The Rainbow Room is sometimes misinterpreted as solely for students who identify as LGBTQIA, and students who do not identify as such might feel that they are unwanted. But those students are forgetting the second meaning of the “A” in LGBTQIA: ally. “The students who are using those spaces want other students from Lehigh to come in even if they don’t identify with a particular identity that that room is supposed to support,” Boyles said.

Students can also educate themselves through other resources, such as books, videos and online sources of information. Students who don’t identify as LGBTQIA but want to support that community should be familiar with specific pronouns, gender identifications and sexual orientations and understand why they are significant.

Liz Pines, ’16, another student program coordinator for the Pride Center, warned that while research can help students understand some of the issues, they should not “expect to have a one-size-fits-all approach to dealing with LGBT issues, especially because so many LGBT issues are intertwined with race and class.” She cited workplace discrimination, injustice in the legal system, violence, harassment and murder as examples of the breadth and depth of LGBT issues.

This is probably one of the hardest aspects of allyship to grasp.
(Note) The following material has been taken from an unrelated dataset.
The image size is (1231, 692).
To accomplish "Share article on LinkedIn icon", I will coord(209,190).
Being an ally means being flexible, accepting different opportunities to be supportive and adjusting to fit the needs of specific situations.

“One thing I think is really important to remember is that allyship looks different to everyone because the spectrum of identities is vastly different,” Pines said. “Allyship is multidimensional, and being an ally to a gay white man is very different than being an ally to a trans woman of color.”
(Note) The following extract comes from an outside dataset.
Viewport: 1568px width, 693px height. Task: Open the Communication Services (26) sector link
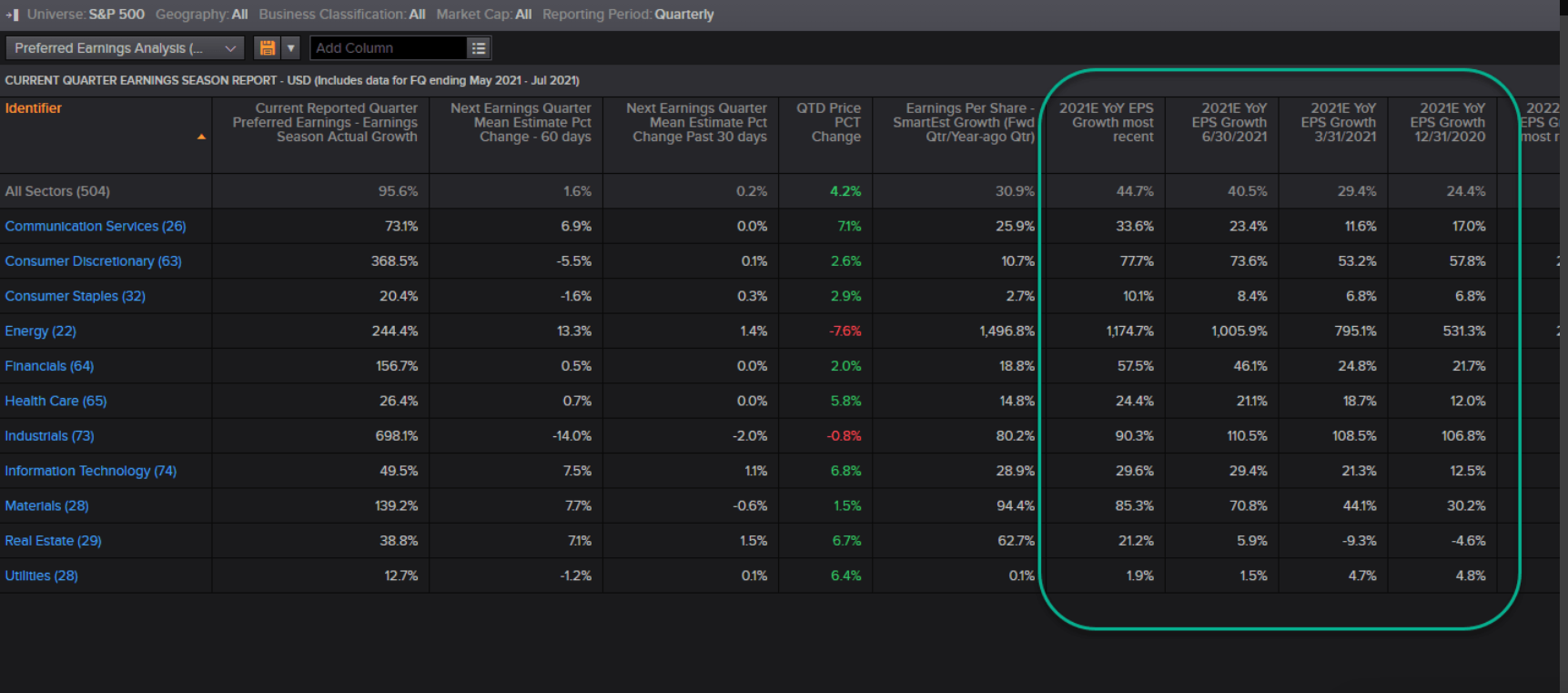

Being an ally requires students to look inward and recognize their own biases or less obvious ways that they inadvertently promote stereotypes and discrimination. Self-awareness entails evaluating personal beliefs and consciously avoiding assumptions about others. Boyles provided the example of when a student meets a male student and immediately asks whether he has a girlfriend, which promotes the underlying assumption that he is heterosexual.

Sexual orientation and gender identity are very intimate, personal issues. Students should treat everyone that they meet with respect and not assume that they’re one specific sexual orientation or gender identity. Students might not even know for themselves how to identify, so how could someone else possibly make accurate assumptions about them?

Boyles says, “Being an ally is hard work.” She explains that it requires students to become aware of their own personal biases and how they’re contributing to the problems.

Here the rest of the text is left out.